** Stored data follows **

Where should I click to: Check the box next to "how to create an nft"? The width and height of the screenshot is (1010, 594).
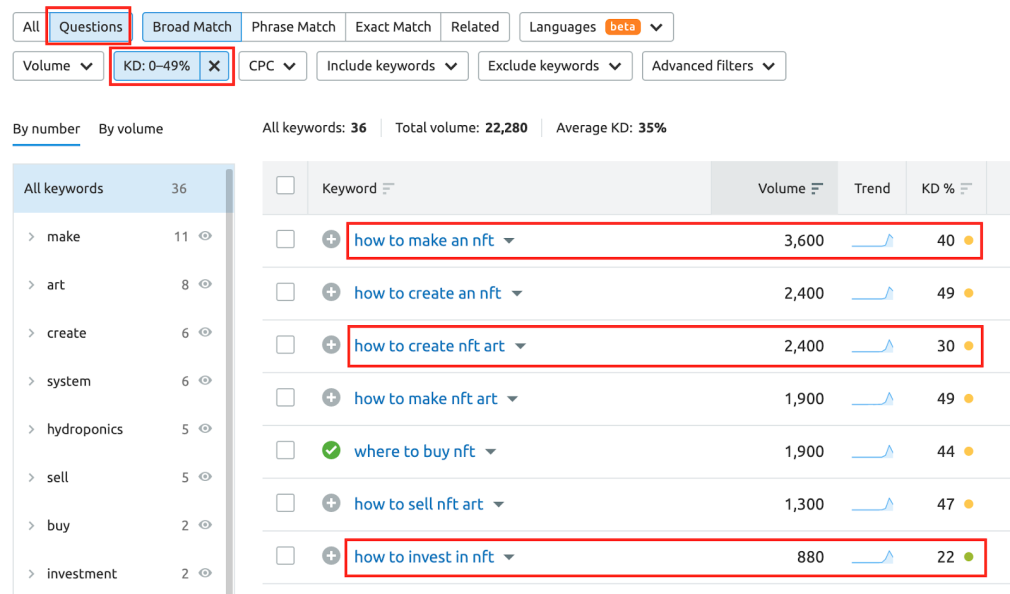click(286, 293)
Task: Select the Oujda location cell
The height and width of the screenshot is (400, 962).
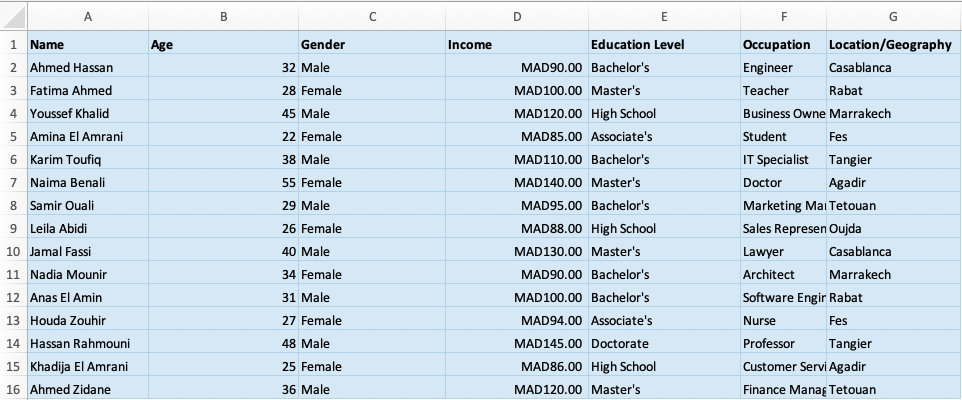Action: coord(894,228)
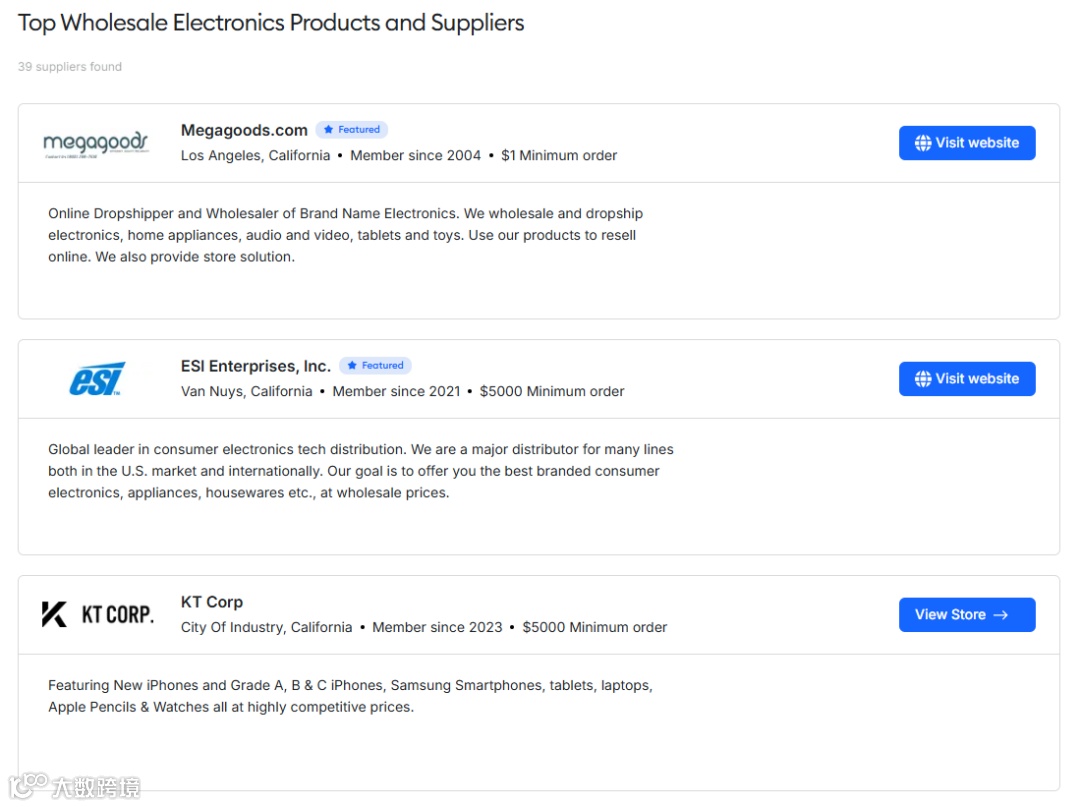Click the ESI Enterprises logo
1080x807 pixels.
click(x=96, y=380)
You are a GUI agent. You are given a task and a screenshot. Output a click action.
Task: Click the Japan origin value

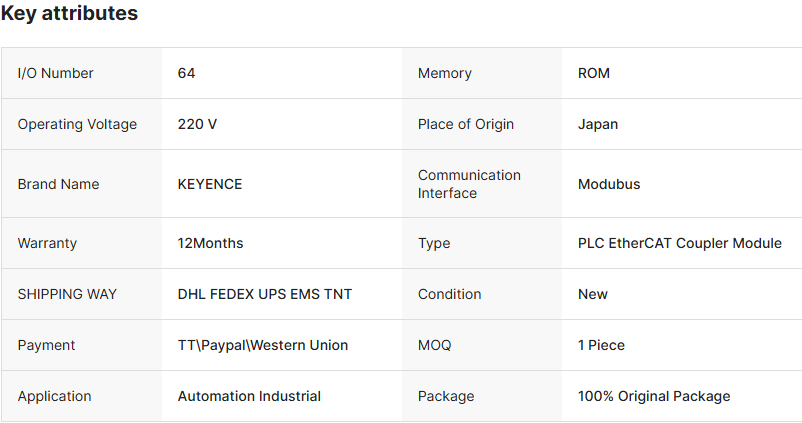tap(598, 124)
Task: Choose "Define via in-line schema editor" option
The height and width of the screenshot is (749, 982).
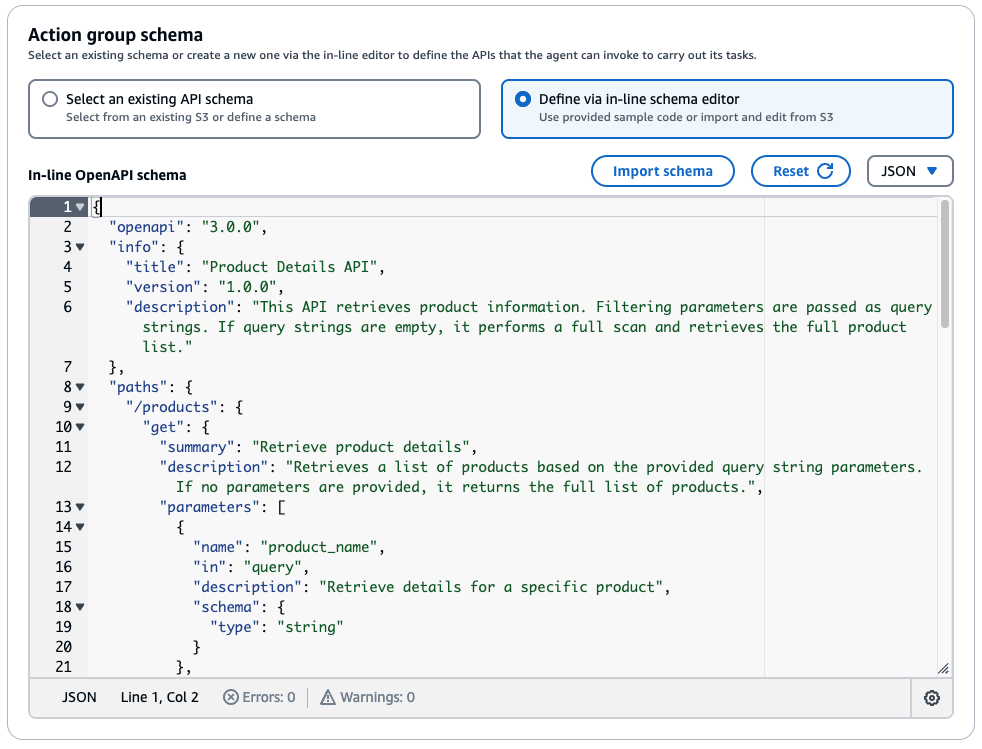Action: (x=522, y=100)
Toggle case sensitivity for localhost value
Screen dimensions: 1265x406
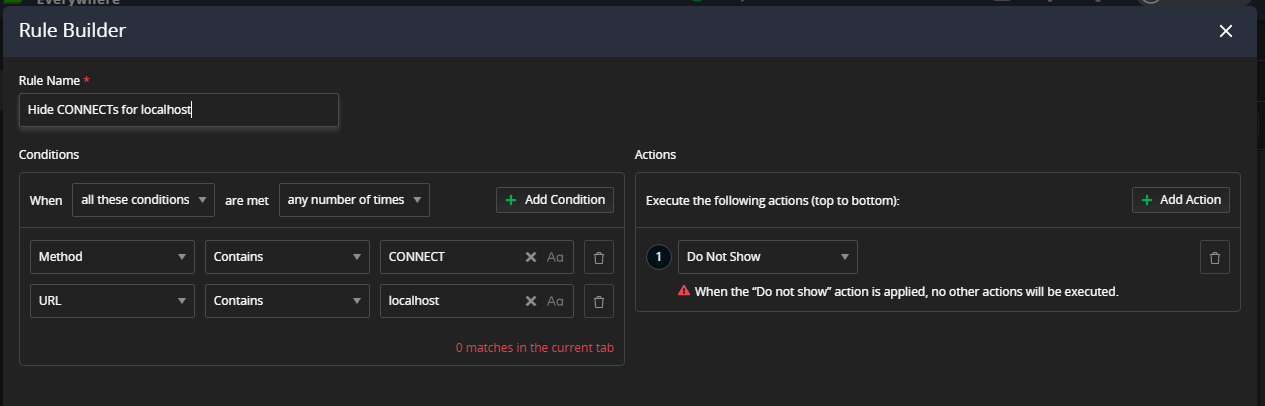click(555, 301)
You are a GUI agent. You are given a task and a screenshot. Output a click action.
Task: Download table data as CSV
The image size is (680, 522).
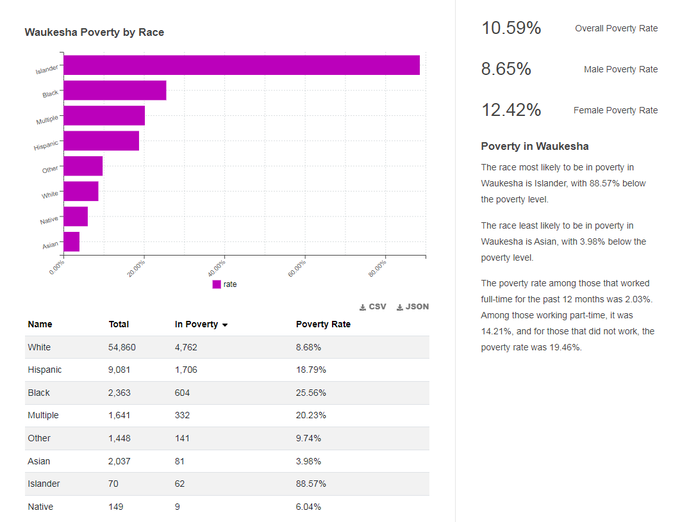coord(373,307)
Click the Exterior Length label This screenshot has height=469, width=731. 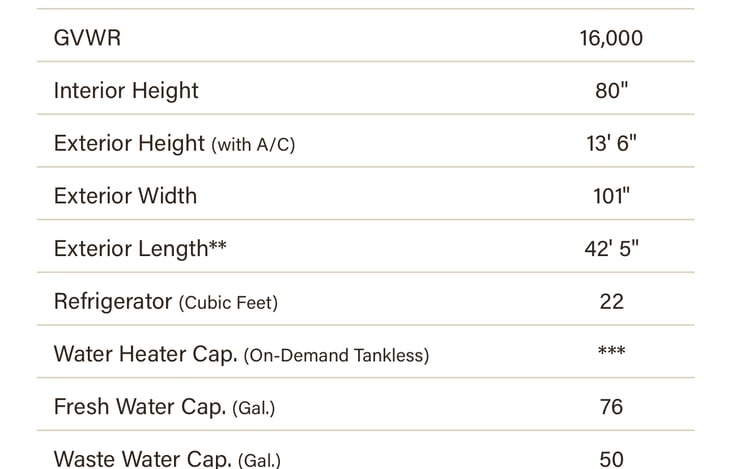tap(130, 249)
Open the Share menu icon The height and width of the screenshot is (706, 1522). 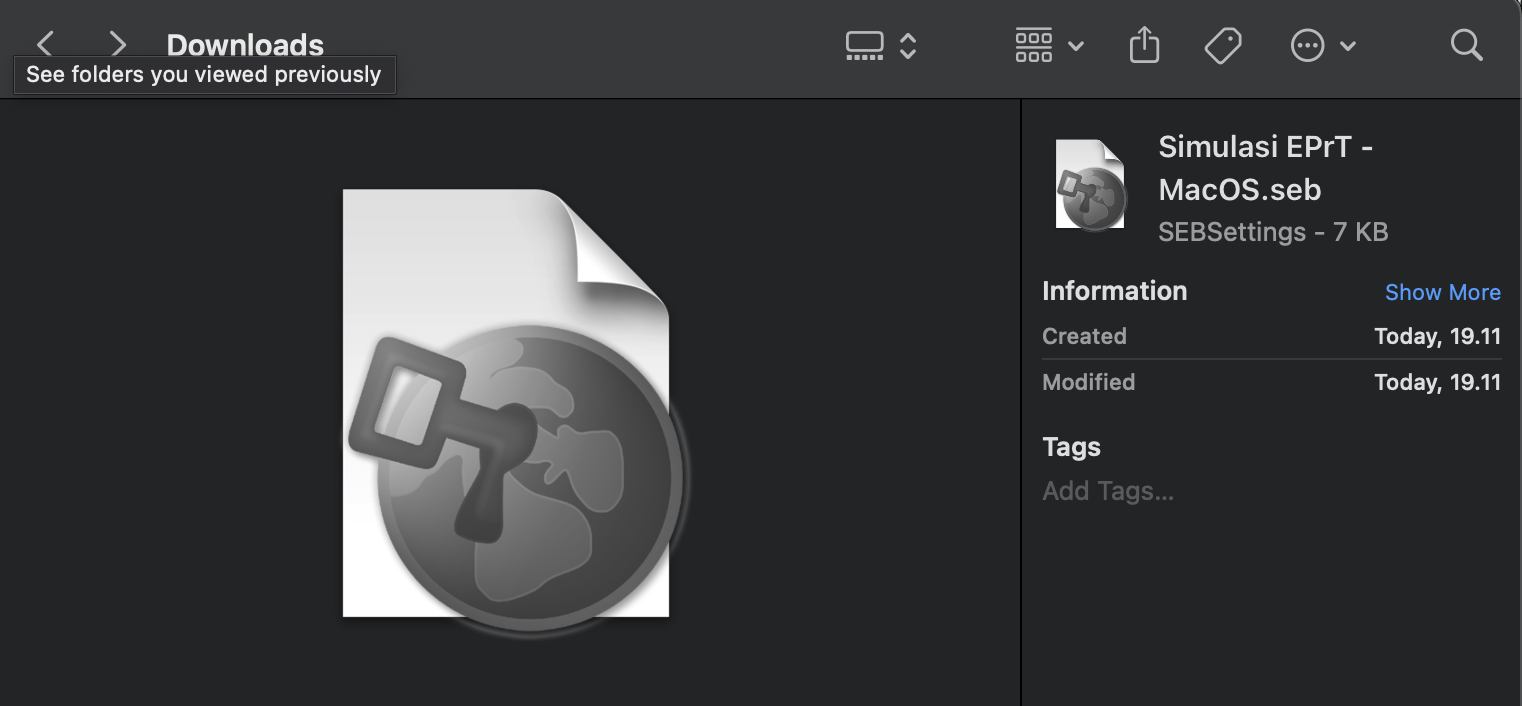click(1144, 45)
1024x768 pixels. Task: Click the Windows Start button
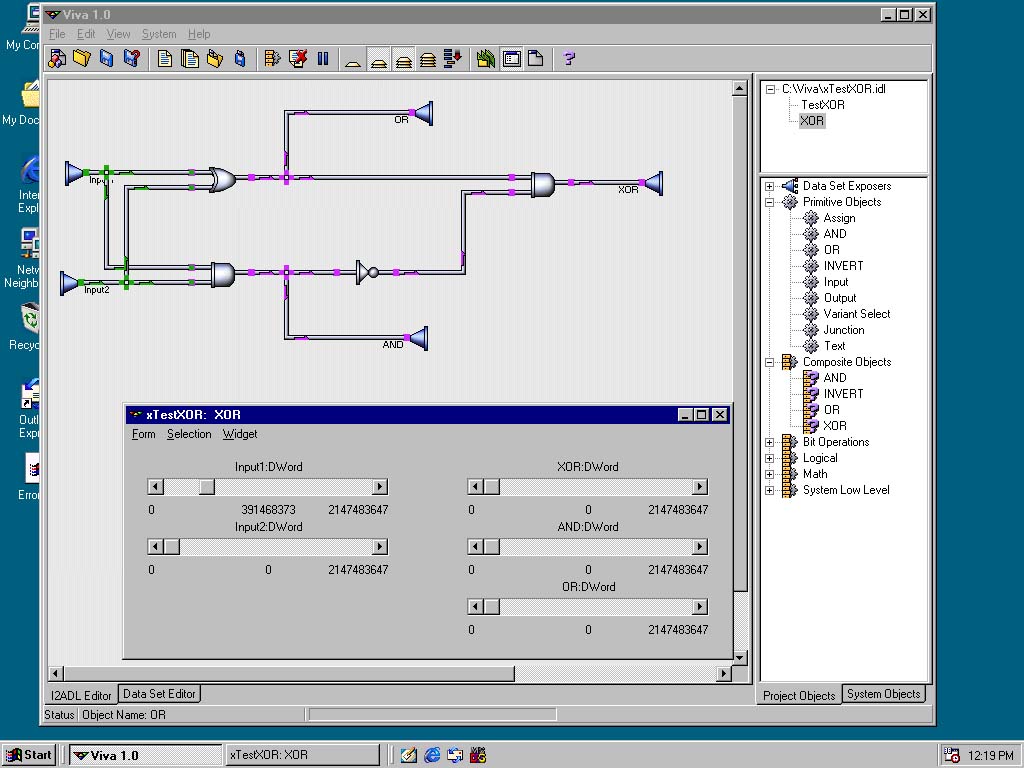29,755
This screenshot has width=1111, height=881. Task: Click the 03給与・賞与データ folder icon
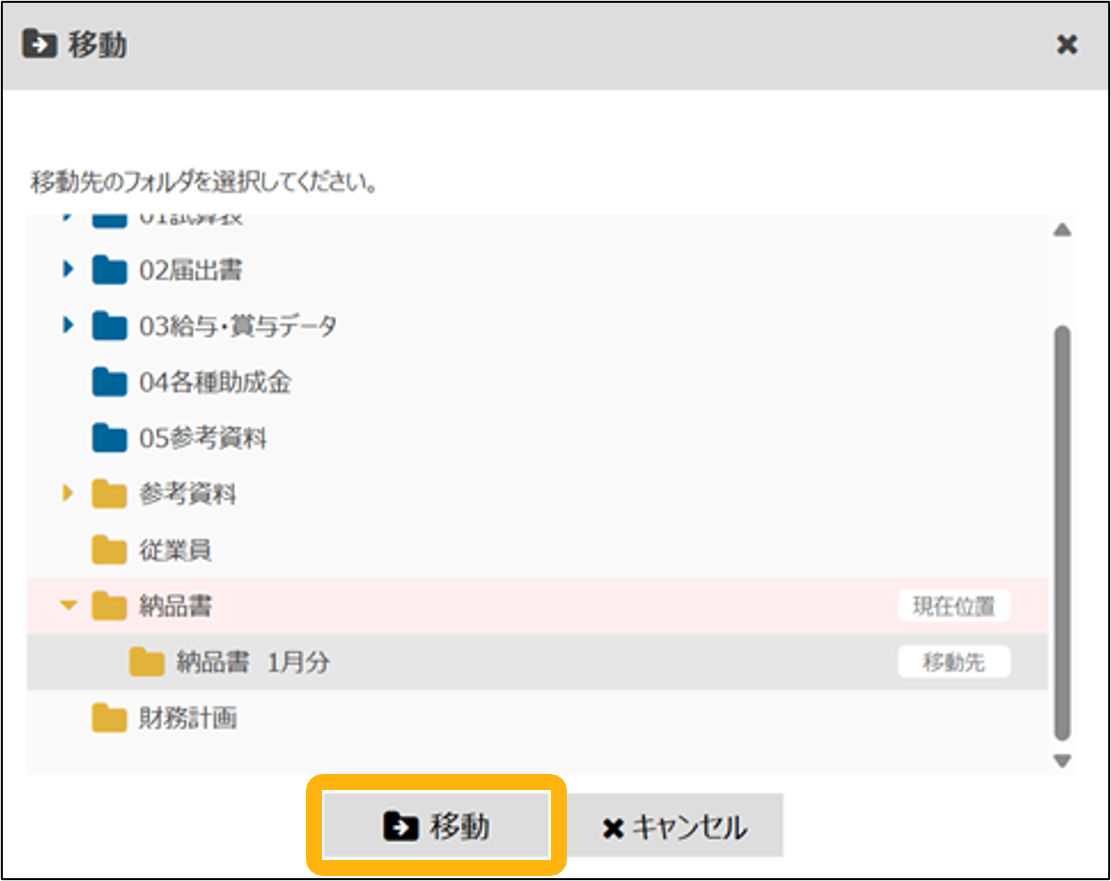coord(109,326)
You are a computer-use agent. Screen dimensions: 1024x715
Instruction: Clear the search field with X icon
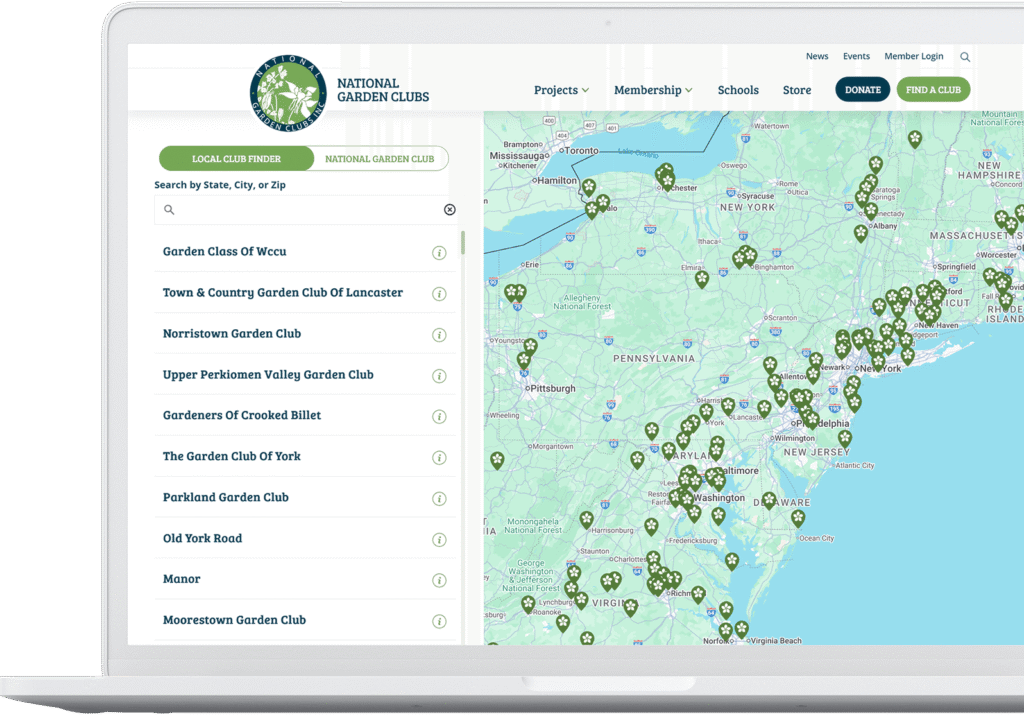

** End of Stored data **

▶ Your objective
Retype exactly the lines from the one containing "You are a computer-use" through the last line of the records above, both included, and leave out any pictures.

▶ Output for this task
You are a computer-use agent. Screen dimensions: 1024x715
Instruction: Clear the search field with X icon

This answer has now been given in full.